> _EXCERPT_:
_____

It's a stunning story and, and you've answered one of my questions was, sorry, how on earth can you be so productive and so perfect And of course it's about teamwork.

Speaker 2:

Yeah, a hundred percent. So you know, when I started story Mix I would often write alongside the writers that I work with just so we could get that head of steam. But now I, I don't do that now I have a team of people that I work with who are completely invested in the e ethos of what we do. I do less of the hands-on line editing than I used to, but I still love coming up with the ideas and I'm more that strategic piece. Now

Speaker 1:

This may be an obvious question, but tell us why you use pseudonyms for these books. Is it because there's more than one writer working on a series?

_____

> _STORED DATA_:
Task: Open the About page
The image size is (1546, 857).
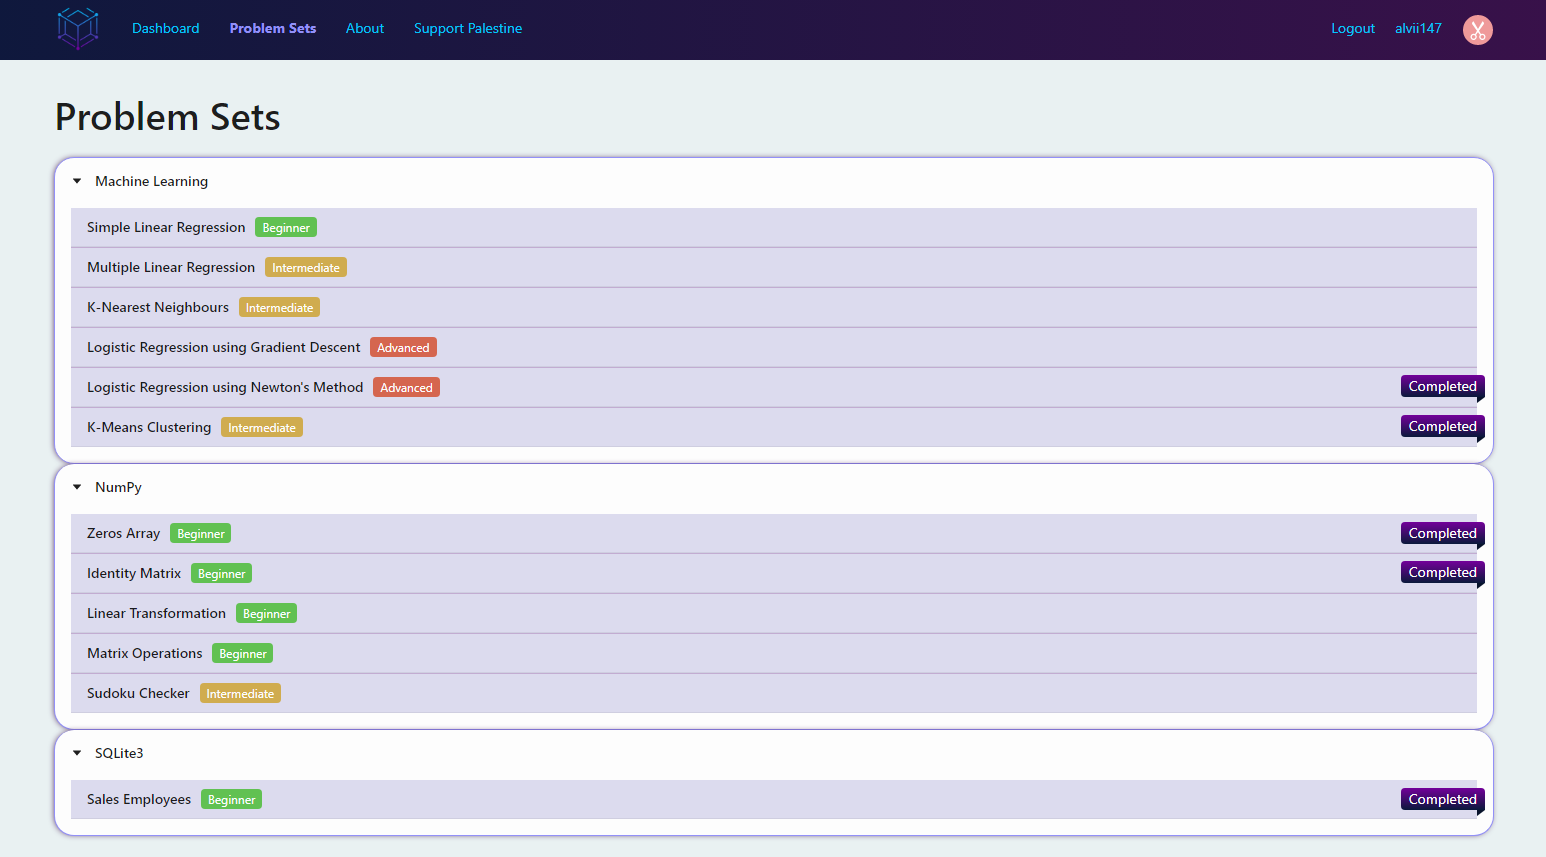Action: [x=365, y=28]
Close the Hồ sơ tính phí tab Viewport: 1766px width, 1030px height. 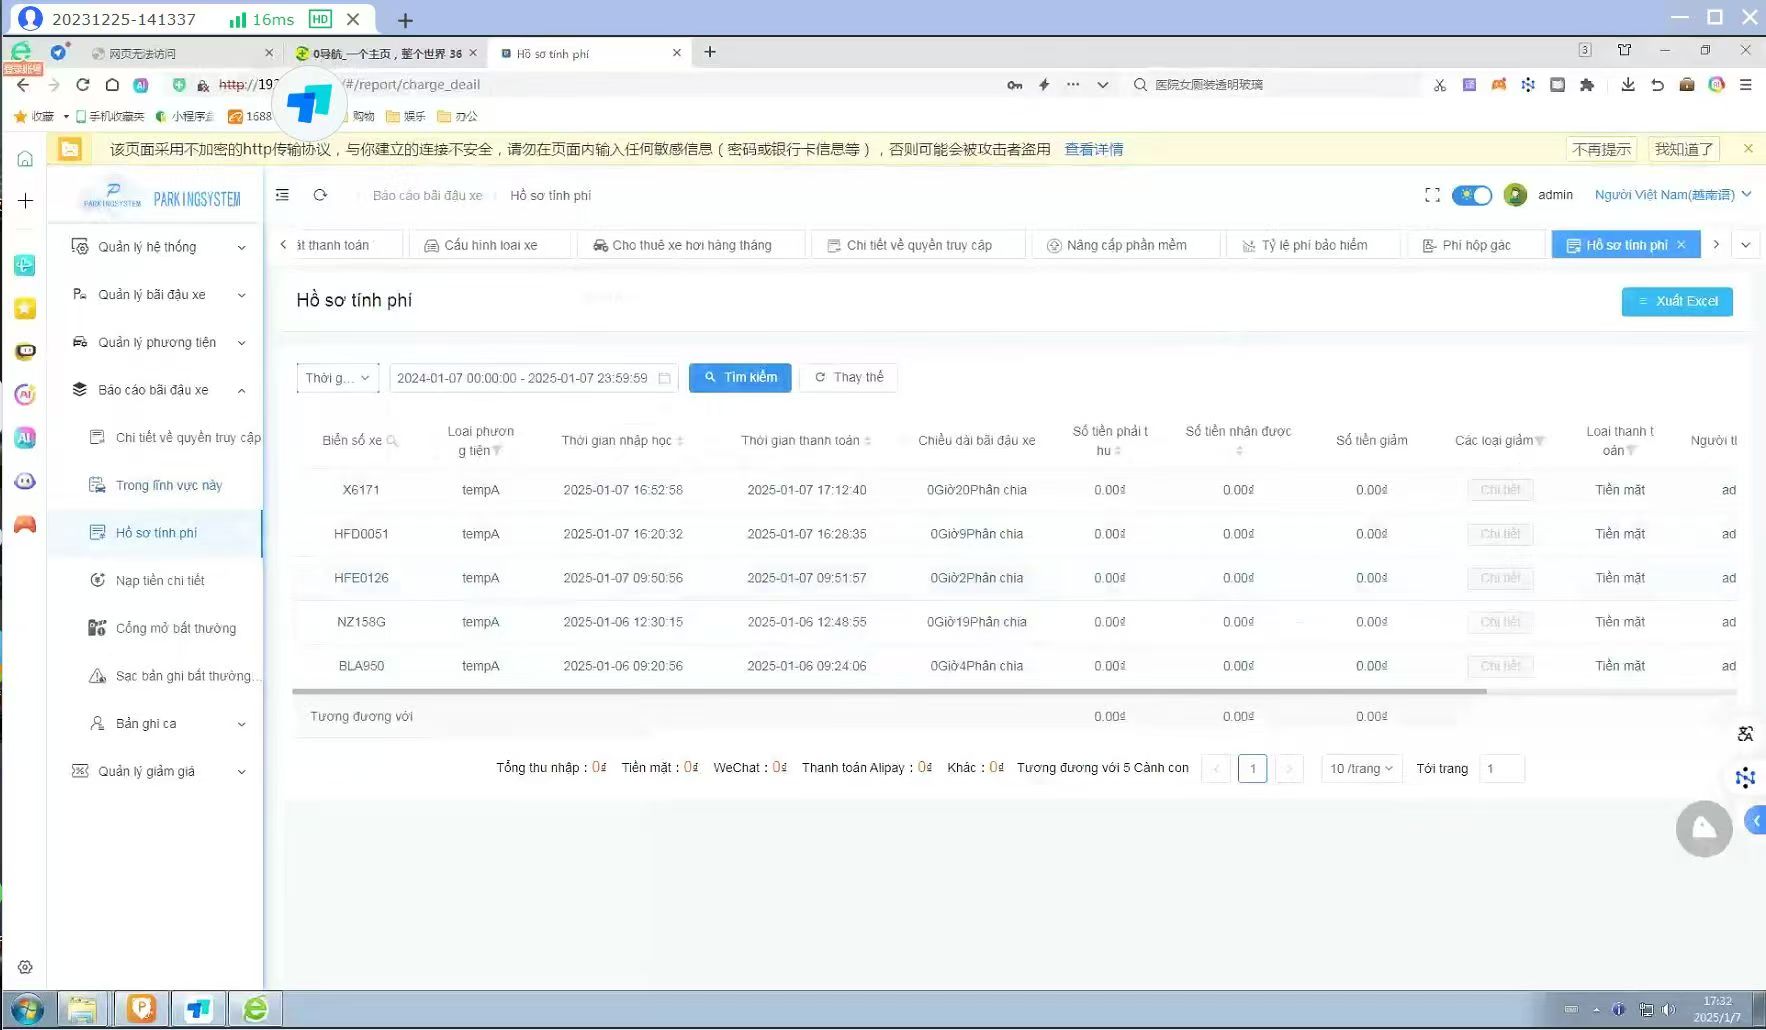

_____

> _SHORT TASK 1_: In the interview transcript, what does Speaker 2 say they now do less of than they used to?
> _SHORT TASK 2_: Decide whether each statement agrees with the interview transcript, answering yes or no and quoting the words that settle it: (a) Speaker 2 still writes alongside the writers at Story Mix. (b) Speaker 2 still loves coming up with the ideas. (c) Speaker 1 asks why pseudonyms are used for these books.
> _SHORT TASK 3_: Resume the interview transcript after its final line.

> _EXPECTED OUTPUT 1_: Hands-on line editing.

> _EXPECTED OUTPUT 2_:
(a) No: "But now I, I don't do that now I have a team of people that I work with"
(b) Yes: "I still love coming up with the ideas"
(c) Yes: "tell us why you use pseudonyms for these books"

> _EXPECTED OUTPUT 3_:
Speaker 2:

Yes, so there's a few reason I want it to be the case. Our writers graduate from writing on our series and go on to do their own things. So if we take the example of Aziza and I work with a wonderful writer on that called To Kok who's written an amazing series con on the Acre and the Academy of the Sun. If you haven't read it, go and read it. And we worked on five books in the Aziza series and Taller at the same time, sold her own middle grade novel. Now if we decided that there were gonna be more Aziza novels, I don't, I can't speak for taller but I'd imagine he's probably got too much on. So what the pen name allows is for me maybe to work with another writer on that series in the future and then they too might also move on and write their own middle grade or team. And so it's, it's a way of being able to continue a series cause you put a lot of work into building the characters and the world and the setup and all of those things. So it allows for that graduation. It also Future Hero, we have multiple writers on that series, so I write on that series Isaac Hamilton Mackenzie does and so does Shameika nicely. So the pen name allows for that.

Speaker 1:

I expect you get from time to time people saying can Lola Mare or Remi Blackwood come and talk to children in our school?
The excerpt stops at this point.